出典:統計トピックス No.138 統計からみた我が国の高齢者-「敬老の日」にちなんで-p4 図2 高齢者人口及び割合の推移(1950年~2045年)
高齢者が増加すると介護保険制度を利用する方が増えるため、ケアマネジャーのニーズも高まるでしょう。
先述したとおり、ケアマネジャーは慢性的に人手が不足しており、今後ケアマネジャーの数が増えない限りは、一人あたりの担当件数も増え続けることが予想されます。
2024年度報酬改定で逓減制が緩和される
「2024年度(令和6年度)介護報酬改定」において、居宅介護支援費の逓減制の緩和がなされることにより、ケアマネジャーの担当件数も増えるでしょう。
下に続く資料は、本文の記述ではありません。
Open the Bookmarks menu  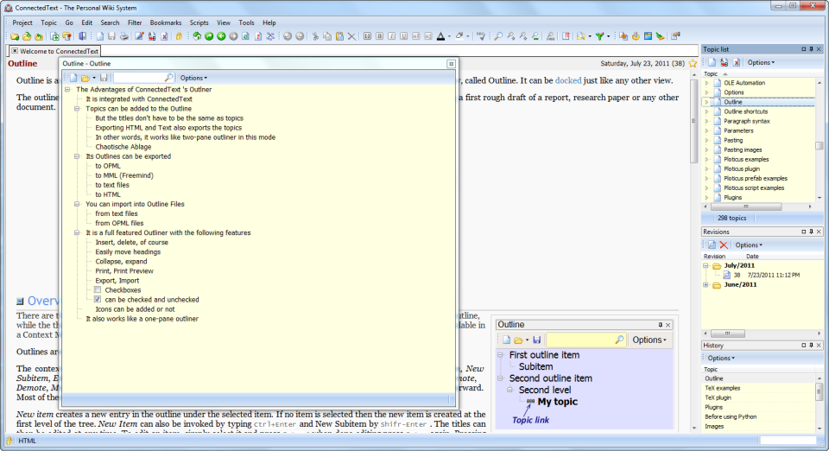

現行では「40件以上60件未満」で逓減制の対象となっていますが、改定後は「45件以上60件未満」が対象です。
上記にあわせて、ICT活用や事務職員配置を実施している事業所では「45件以上60件未満」から「50件以上60件未満」に変更される予定です。
「担当件数を増やして給与を上げる」との見方もできるため、改定後は業務負担とケアの質のバランスが問われるでしょう。
ICTの導入が進む
ICTの導入が進むとケアマネジャーの業務負担が軽減され、より多くのケースを担当できるでしょう。
「令和3年度ICT導入支援事業 導入効果報告まとめ」によると、80%以上の事業所が「情報共有がしやすくなった」「文書作成の時間が短くなった」と回答しています。
また、令和4年度の「ICT機器等の整備・利用状況」の調査によると、約8割の事業所においてパソコンやタブレットなどのICT機器を一人1台利用していると判明しました。
ICTの導入が進むと業務の効率化を図れるようになり、より多くのケースを担当できるようになるでしょう。
ケアマネジャーの担当件数は事業所によって異なる
ケアマネジャーの担当件数は、勤務先の介護サービス事業所によって異なります。
居宅ケアマネの場合、ケアマネジャー一人あたりの担当件数は35件が基準と定められています。
36件以上担当する場合もありますが、業務負担を考えると35件以内が望ましいでしょう。
また、居宅ケアマネの担当件数が40件以上になると、「逓減制」により、介護報酬が減算されます。
一方で、ICTを活用したり、事務職員を配置したりすると逓減制の緩和がなされます。
介護施設で働く施設ケアマネの場合、一人あたりの担当件数は100件までです。
しかし、施設ケアマネの担当件数は利用者さんの数によって異なります。
高齢化や逓減制の緩和、介護現場のICT導入が進むにつれて、ケアマネジャーの担当件数は今後も増えるでしょう。